* BEGIN *

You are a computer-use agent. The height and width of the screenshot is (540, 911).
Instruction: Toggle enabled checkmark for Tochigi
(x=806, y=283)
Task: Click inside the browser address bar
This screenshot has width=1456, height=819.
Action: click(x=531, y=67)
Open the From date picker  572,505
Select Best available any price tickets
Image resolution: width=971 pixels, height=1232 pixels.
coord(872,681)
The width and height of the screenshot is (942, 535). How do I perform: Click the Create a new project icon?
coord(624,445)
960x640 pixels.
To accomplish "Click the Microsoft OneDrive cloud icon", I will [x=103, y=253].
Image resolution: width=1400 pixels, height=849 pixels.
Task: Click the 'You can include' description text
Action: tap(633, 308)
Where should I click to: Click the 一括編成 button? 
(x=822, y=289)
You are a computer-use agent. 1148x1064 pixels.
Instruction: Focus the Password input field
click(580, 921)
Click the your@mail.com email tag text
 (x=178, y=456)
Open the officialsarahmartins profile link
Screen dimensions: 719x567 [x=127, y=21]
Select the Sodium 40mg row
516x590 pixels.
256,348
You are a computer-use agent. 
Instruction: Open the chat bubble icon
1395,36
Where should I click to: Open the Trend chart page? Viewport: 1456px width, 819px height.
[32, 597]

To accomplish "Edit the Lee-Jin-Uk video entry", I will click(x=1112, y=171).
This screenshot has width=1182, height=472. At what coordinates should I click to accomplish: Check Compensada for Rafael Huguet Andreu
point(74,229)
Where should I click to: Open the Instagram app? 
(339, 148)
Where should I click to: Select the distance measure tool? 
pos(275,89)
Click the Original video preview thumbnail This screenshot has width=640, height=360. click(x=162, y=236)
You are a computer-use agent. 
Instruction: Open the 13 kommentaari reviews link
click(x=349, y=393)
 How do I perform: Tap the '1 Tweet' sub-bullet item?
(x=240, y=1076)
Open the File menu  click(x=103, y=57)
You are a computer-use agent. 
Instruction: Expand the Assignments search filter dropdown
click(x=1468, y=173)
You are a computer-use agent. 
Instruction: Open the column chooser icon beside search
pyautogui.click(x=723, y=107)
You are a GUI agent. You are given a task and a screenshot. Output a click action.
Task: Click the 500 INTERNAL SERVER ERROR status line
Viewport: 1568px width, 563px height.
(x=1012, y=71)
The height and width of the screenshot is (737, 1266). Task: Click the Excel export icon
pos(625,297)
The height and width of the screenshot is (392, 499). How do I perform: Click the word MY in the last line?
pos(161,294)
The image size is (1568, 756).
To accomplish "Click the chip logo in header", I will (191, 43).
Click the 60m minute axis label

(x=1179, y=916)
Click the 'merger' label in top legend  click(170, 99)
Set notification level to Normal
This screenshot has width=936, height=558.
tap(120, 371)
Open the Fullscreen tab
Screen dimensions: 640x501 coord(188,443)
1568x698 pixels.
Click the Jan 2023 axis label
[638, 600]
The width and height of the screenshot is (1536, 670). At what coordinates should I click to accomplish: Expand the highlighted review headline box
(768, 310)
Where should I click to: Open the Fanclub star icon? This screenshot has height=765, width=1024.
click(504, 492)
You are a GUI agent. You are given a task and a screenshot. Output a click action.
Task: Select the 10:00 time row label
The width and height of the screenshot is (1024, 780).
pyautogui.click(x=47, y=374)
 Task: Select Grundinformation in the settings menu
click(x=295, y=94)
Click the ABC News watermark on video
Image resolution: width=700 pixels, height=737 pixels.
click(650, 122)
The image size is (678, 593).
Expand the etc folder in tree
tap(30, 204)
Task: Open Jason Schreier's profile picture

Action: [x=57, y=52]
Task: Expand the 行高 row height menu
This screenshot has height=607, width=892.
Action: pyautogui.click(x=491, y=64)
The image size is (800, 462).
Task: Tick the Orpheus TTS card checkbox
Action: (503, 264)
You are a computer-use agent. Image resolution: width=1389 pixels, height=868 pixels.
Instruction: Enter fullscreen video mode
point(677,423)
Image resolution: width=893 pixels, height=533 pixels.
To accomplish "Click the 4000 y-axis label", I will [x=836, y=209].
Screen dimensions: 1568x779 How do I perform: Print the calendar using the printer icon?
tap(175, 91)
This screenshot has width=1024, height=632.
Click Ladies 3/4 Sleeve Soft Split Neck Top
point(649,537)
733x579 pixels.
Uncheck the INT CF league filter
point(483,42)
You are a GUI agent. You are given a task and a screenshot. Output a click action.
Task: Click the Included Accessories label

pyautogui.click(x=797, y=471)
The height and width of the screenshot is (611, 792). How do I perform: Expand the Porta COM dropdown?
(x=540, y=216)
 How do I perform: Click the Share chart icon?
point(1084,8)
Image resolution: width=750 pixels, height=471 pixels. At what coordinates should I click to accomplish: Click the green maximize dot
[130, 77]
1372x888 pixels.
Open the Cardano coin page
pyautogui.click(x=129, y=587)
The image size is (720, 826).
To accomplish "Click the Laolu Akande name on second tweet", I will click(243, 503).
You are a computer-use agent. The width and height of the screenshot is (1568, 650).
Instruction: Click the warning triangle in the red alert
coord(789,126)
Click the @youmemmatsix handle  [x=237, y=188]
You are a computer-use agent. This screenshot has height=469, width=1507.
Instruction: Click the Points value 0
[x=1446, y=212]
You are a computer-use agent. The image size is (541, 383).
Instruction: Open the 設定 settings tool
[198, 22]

* END *

Copy out every line of the data above character for character, from the first line to the last.

__Worked solution__:
You are a computer-use agent. The height and width of the screenshot is (540, 911).
Instruction: Toggle enabled checkmark for Tochigi
(x=806, y=283)
Task: Click inside the browser address bar
This screenshot has width=1456, height=819.
Action: click(x=531, y=67)
Open the From date picker  572,505
Select Best available any price tickets
Image resolution: width=971 pixels, height=1232 pixels.
coord(872,681)
The width and height of the screenshot is (942, 535). How do I perform: Click the Create a new project icon?
coord(624,445)
960x640 pixels.
To accomplish "Click the Microsoft OneDrive cloud icon", I will [x=103, y=253].
Image resolution: width=1400 pixels, height=849 pixels.
Task: Click the 'You can include' description text
Action: tap(633, 308)
Where should I click to: Click the 一括編成 button? 
(x=822, y=289)
You are a computer-use agent. 1148x1064 pixels.
Instruction: Focus the Password input field
click(580, 921)
Click the your@mail.com email tag text
 (x=178, y=456)
Open the officialsarahmartins profile link
Screen dimensions: 719x567 [x=127, y=21]
Select the Sodium 40mg row
516x590 pixels.
256,348
You are a computer-use agent. 
Instruction: Open the chat bubble icon
1395,36
Where should I click to: Open the Trend chart page? Viewport: 1456px width, 819px height.
[32, 597]

To accomplish "Edit the Lee-Jin-Uk video entry", I will click(x=1112, y=171).
This screenshot has width=1182, height=472. At what coordinates should I click to accomplish: Check Compensada for Rafael Huguet Andreu
point(74,229)
Where should I click to: Open the Instagram app? 
(339, 148)
Where should I click to: Select the distance measure tool? 
pos(275,89)
Click the Original video preview thumbnail This screenshot has width=640, height=360. click(x=162, y=236)
You are a computer-use agent. 
Instruction: Open the 13 kommentaari reviews link
click(x=349, y=393)
 How do I perform: Tap the '1 Tweet' sub-bullet item?
(x=240, y=1076)
Open the File menu  click(x=103, y=57)
You are a computer-use agent. 
Instruction: Expand the Assignments search filter dropdown
click(x=1468, y=173)
You are a computer-use agent. 
Instruction: Open the column chooser icon beside search
pyautogui.click(x=723, y=107)
You are a GUI agent. You are given a task and a screenshot. Output a click action.
Task: Click the 500 INTERNAL SERVER ERROR status line
Viewport: 1568px width, 563px height.
(x=1012, y=71)
The height and width of the screenshot is (737, 1266). Task: Click the Excel export icon
pos(625,297)
The height and width of the screenshot is (392, 499). How do I perform: Click the word MY in the last line?
pos(161,294)
The image size is (1568, 756).
To accomplish "Click the chip logo in header", I will (191, 43).
Click the 60m minute axis label

(x=1179, y=916)
Click the 'merger' label in top legend  click(170, 99)
Set notification level to Normal
This screenshot has width=936, height=558.
tap(120, 371)
Open the Fullscreen tab
Screen dimensions: 640x501 coord(188,443)
1568x698 pixels.
Click the Jan 2023 axis label
[638, 600]
The width and height of the screenshot is (1536, 670). At what coordinates should I click to accomplish: Expand the highlighted review headline box
(768, 310)
Where should I click to: Open the Fanclub star icon? This screenshot has height=765, width=1024.
click(504, 492)
You are a GUI agent. You are given a task and a screenshot. Output a click action.
Task: Select the 10:00 time row label
The width and height of the screenshot is (1024, 780).
pyautogui.click(x=47, y=374)
 Task: Select Grundinformation in the settings menu
click(x=295, y=94)
Click the ABC News watermark on video
Image resolution: width=700 pixels, height=737 pixels.
click(650, 122)
The image size is (678, 593).
Expand the etc folder in tree
tap(30, 204)
Task: Open Jason Schreier's profile picture

Action: [x=57, y=52]
Task: Expand the 行高 row height menu
This screenshot has height=607, width=892.
Action: pyautogui.click(x=491, y=64)
The image size is (800, 462).
Task: Tick the Orpheus TTS card checkbox
Action: (503, 264)
You are a computer-use agent. Image resolution: width=1389 pixels, height=868 pixels.
Instruction: Enter fullscreen video mode
point(677,423)
Image resolution: width=893 pixels, height=533 pixels.
To accomplish "Click the 4000 y-axis label", I will [x=836, y=209].
Screen dimensions: 1568x779 How do I perform: Print the calendar using the printer icon?
tap(175, 91)
This screenshot has width=1024, height=632.
Click Ladies 3/4 Sleeve Soft Split Neck Top
point(649,537)
733x579 pixels.
Uncheck the INT CF league filter
point(483,42)
You are a GUI agent. You are given a task and a screenshot. Output a click action.
Task: Click the Included Accessories label

pyautogui.click(x=797, y=471)
The height and width of the screenshot is (611, 792). How do I perform: Expand the Porta COM dropdown?
(x=540, y=216)
 How do I perform: Click the Share chart icon?
point(1084,8)
Image resolution: width=750 pixels, height=471 pixels. At what coordinates should I click to accomplish: Click the green maximize dot
[130, 77]
1372x888 pixels.
Open the Cardano coin page
pyautogui.click(x=129, y=587)
The image size is (720, 826).
To accomplish "Click the Laolu Akande name on second tweet", I will click(243, 503).
You are a computer-use agent. The width and height of the screenshot is (1568, 650).
Instruction: Click the warning triangle in the red alert
coord(789,126)
Click the @youmemmatsix handle  [x=237, y=188]
You are a computer-use agent. This screenshot has height=469, width=1507.
Instruction: Click the Points value 0
[x=1446, y=212]
You are a computer-use agent. The image size is (541, 383).
Instruction: Open the 設定 settings tool
[198, 22]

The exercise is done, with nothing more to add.